**What is required:** Once the line containing "Aprendiendo a leer" is found in the entries below, reproduce it and every line after it, stopping at and including the line containing "La lectura y el idioma (56, 195)"; reproduce nothing else, and keep each line exact.

**Data excerpts:**
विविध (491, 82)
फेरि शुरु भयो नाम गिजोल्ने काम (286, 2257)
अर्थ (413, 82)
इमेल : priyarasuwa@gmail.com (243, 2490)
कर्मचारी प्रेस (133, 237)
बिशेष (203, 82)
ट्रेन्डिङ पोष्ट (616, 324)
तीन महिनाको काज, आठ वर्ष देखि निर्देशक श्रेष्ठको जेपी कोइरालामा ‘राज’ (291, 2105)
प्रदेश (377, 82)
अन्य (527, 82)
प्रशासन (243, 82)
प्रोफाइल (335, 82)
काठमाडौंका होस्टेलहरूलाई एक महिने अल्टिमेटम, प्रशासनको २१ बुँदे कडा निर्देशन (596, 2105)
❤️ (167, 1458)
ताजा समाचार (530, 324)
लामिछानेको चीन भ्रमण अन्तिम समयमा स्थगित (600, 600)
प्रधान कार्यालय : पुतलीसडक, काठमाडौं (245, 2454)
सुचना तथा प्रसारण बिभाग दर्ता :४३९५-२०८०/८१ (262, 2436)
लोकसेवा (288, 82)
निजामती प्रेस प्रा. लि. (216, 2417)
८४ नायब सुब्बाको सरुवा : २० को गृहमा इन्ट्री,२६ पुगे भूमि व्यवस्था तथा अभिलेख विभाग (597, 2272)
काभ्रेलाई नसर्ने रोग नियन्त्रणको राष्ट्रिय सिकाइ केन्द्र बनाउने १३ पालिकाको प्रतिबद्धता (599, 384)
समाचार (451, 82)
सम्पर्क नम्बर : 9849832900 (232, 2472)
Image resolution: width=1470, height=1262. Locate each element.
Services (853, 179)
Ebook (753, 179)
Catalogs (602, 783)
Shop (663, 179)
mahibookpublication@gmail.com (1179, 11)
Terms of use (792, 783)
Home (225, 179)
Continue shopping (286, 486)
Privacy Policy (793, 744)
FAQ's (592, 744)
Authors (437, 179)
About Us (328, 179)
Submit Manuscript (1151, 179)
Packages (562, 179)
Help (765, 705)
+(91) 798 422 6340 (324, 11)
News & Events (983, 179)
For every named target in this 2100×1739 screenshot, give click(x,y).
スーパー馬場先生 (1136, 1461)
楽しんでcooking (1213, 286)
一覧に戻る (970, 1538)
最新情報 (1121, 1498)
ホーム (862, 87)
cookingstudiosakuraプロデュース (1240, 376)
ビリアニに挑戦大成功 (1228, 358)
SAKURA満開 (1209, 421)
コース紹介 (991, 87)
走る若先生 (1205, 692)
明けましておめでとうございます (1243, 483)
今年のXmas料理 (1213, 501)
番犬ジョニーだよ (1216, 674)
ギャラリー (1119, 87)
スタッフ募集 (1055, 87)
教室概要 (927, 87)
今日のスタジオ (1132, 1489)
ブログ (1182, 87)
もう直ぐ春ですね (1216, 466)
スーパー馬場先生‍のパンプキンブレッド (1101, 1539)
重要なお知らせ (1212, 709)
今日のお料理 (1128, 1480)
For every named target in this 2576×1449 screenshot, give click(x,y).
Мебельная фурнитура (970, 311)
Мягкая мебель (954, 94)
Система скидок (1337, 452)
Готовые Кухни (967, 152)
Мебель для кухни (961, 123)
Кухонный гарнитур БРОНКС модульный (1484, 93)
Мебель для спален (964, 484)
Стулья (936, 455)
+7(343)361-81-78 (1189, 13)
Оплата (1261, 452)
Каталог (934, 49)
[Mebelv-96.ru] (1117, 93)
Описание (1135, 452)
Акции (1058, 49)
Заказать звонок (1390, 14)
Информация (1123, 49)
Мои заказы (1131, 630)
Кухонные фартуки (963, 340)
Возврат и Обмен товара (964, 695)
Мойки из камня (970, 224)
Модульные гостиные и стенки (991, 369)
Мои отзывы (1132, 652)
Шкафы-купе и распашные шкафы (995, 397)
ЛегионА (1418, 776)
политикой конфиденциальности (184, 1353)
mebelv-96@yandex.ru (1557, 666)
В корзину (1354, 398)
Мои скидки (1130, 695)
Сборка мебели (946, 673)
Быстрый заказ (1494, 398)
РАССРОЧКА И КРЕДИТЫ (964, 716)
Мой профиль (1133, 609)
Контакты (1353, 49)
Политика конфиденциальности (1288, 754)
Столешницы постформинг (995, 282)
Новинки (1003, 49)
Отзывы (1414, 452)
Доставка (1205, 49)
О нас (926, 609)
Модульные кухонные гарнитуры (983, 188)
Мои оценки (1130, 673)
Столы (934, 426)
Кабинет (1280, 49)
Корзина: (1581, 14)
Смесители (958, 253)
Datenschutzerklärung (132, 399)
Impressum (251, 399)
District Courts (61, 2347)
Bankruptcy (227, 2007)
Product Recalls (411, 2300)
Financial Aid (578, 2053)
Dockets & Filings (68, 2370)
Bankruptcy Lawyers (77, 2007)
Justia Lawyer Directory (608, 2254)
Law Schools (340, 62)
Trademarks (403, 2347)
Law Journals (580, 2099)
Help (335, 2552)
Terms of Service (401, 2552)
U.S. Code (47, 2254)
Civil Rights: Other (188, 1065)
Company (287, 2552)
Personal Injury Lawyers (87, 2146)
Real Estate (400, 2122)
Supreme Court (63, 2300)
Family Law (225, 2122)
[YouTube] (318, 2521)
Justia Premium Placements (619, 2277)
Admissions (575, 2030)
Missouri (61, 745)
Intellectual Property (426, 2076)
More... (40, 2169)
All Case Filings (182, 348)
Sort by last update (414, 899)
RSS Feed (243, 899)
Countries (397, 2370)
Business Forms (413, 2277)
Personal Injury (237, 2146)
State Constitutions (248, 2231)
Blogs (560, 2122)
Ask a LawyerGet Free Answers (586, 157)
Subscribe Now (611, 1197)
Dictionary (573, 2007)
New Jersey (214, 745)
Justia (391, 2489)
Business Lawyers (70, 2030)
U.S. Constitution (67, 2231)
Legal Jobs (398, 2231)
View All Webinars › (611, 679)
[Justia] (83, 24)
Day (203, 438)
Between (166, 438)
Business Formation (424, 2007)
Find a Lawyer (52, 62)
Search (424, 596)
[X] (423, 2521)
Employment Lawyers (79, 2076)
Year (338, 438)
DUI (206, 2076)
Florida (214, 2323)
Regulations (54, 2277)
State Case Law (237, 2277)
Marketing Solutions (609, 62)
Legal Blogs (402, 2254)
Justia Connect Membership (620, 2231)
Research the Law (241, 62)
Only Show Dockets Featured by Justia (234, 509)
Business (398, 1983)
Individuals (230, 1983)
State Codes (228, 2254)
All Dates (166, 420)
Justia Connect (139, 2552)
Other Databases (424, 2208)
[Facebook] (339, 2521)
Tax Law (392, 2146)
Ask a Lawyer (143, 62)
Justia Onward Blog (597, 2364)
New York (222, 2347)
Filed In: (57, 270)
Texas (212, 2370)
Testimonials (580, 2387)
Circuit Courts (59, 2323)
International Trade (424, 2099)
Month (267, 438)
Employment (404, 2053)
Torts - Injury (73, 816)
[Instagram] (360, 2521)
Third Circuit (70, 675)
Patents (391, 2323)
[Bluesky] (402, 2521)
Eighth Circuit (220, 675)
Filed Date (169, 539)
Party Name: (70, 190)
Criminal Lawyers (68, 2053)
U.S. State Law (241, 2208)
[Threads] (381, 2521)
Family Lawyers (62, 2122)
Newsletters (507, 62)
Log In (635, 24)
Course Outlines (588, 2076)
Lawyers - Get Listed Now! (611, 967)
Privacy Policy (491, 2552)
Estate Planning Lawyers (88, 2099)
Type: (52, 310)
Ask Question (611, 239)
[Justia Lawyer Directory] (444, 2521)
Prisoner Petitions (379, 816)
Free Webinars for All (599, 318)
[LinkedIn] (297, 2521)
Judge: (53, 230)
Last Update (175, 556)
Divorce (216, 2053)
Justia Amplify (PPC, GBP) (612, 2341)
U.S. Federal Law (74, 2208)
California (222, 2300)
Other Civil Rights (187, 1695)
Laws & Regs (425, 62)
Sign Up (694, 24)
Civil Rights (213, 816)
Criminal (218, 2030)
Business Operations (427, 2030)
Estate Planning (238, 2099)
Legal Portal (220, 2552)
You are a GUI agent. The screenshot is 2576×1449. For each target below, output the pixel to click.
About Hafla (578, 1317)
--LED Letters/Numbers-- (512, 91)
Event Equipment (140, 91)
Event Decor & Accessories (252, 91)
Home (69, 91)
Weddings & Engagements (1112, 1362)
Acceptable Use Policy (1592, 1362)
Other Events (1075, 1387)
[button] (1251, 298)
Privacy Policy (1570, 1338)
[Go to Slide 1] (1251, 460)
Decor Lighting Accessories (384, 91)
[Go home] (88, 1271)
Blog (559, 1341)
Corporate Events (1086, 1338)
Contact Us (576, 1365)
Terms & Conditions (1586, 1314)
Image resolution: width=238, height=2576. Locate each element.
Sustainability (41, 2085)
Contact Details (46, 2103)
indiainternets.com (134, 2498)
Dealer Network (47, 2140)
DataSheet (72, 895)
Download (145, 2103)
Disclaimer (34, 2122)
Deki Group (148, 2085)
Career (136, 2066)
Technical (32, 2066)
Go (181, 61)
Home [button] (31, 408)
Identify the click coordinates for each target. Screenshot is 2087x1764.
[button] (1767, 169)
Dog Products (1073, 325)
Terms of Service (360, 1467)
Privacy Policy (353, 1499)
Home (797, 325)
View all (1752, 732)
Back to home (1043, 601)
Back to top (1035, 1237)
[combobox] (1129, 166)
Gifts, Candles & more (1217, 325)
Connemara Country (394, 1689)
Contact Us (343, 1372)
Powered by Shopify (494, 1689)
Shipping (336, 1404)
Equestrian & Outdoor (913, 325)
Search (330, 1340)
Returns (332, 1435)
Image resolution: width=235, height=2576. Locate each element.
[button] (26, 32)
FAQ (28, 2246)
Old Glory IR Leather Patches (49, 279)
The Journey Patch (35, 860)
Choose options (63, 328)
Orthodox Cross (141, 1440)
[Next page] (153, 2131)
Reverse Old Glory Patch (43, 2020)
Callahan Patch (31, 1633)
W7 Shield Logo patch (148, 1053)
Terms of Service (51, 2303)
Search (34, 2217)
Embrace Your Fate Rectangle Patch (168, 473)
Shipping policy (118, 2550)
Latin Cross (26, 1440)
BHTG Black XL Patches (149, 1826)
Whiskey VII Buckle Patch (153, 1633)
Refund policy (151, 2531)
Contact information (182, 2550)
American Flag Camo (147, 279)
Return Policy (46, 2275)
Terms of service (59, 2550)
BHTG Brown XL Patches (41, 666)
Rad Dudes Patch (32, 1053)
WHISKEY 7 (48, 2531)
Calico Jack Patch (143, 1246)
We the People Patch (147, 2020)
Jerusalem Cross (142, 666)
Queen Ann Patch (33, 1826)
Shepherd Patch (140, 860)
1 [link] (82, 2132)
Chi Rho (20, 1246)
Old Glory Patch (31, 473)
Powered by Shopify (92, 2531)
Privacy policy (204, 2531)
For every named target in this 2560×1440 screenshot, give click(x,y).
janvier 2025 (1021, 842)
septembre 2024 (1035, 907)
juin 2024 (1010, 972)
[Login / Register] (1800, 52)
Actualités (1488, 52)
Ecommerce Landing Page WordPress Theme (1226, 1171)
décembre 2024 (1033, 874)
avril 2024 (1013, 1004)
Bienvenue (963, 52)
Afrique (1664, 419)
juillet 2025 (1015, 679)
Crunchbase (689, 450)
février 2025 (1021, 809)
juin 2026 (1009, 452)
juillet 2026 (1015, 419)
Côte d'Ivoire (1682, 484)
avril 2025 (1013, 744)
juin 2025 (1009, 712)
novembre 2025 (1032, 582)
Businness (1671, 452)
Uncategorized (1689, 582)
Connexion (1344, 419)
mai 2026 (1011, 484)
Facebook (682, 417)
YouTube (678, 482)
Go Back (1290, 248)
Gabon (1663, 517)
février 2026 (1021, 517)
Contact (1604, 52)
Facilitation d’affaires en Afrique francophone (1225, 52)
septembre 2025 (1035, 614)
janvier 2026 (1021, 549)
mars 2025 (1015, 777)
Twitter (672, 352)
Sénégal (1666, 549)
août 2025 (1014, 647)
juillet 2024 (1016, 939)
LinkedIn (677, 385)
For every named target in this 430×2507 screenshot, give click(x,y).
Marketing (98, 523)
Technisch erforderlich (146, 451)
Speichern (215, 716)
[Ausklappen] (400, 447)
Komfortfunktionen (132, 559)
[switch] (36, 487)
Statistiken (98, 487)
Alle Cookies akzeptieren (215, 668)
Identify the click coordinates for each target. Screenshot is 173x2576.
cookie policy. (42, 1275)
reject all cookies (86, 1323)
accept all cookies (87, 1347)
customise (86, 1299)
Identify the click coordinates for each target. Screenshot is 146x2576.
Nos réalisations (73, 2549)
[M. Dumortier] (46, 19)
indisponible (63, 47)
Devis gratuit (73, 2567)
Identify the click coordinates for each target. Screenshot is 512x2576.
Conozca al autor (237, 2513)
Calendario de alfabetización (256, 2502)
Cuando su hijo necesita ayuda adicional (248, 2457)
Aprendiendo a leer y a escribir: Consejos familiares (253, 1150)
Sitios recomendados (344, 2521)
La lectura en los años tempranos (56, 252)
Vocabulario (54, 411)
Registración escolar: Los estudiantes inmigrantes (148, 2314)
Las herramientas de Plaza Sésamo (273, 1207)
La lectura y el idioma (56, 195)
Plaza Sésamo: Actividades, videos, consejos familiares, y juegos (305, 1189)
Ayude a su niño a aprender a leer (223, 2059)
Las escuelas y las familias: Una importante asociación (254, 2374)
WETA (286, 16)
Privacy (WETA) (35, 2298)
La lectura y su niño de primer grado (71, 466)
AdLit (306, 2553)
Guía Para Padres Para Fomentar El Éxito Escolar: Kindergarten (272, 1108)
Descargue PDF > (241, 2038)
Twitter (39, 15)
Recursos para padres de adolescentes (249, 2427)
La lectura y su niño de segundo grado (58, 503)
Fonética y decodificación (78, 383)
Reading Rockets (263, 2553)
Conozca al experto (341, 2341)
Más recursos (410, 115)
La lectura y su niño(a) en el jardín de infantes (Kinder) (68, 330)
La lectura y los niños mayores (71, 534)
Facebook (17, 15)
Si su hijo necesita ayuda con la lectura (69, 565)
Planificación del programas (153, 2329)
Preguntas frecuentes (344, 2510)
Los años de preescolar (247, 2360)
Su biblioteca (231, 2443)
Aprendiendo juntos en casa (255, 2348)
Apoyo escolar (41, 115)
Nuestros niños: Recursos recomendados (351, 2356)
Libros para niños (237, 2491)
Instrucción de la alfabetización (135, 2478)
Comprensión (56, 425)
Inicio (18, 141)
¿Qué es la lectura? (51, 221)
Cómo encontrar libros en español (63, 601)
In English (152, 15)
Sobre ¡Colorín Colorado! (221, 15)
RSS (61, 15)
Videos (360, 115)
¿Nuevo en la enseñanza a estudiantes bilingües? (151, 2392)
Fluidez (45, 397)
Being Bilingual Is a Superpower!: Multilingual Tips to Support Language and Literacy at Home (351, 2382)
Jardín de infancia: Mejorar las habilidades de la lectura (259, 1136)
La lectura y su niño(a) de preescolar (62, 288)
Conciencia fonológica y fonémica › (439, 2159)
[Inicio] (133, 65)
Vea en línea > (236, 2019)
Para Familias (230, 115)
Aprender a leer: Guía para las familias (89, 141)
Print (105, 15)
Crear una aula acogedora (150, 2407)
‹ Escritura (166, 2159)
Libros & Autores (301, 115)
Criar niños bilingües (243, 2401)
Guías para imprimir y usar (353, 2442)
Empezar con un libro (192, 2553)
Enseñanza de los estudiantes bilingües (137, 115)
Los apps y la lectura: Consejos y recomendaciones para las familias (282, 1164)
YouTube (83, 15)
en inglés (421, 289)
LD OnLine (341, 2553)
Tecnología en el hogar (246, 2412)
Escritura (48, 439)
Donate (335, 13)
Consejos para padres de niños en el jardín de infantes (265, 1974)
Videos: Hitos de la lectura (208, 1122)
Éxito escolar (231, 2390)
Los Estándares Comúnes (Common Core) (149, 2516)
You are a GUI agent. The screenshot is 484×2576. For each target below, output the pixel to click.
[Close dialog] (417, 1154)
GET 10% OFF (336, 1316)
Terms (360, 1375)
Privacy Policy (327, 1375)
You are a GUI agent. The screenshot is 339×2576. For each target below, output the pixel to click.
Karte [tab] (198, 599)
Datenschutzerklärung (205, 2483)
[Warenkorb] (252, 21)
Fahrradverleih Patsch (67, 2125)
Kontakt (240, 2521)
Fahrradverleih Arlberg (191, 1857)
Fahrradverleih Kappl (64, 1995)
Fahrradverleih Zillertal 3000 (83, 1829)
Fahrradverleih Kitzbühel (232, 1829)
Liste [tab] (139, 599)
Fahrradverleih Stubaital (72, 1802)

**Response below:**
Aprendiendo a leer y a escribir: Consejos familiares (253, 1150)
Sitios recomendados (344, 2521)
La lectura en los años tempranos (56, 252)
Vocabulario (54, 411)
Registración escolar: Los estudiantes inmigrantes (148, 2314)
Las herramientas de Plaza Sésamo (273, 1207)
La lectura y el idioma (56, 195)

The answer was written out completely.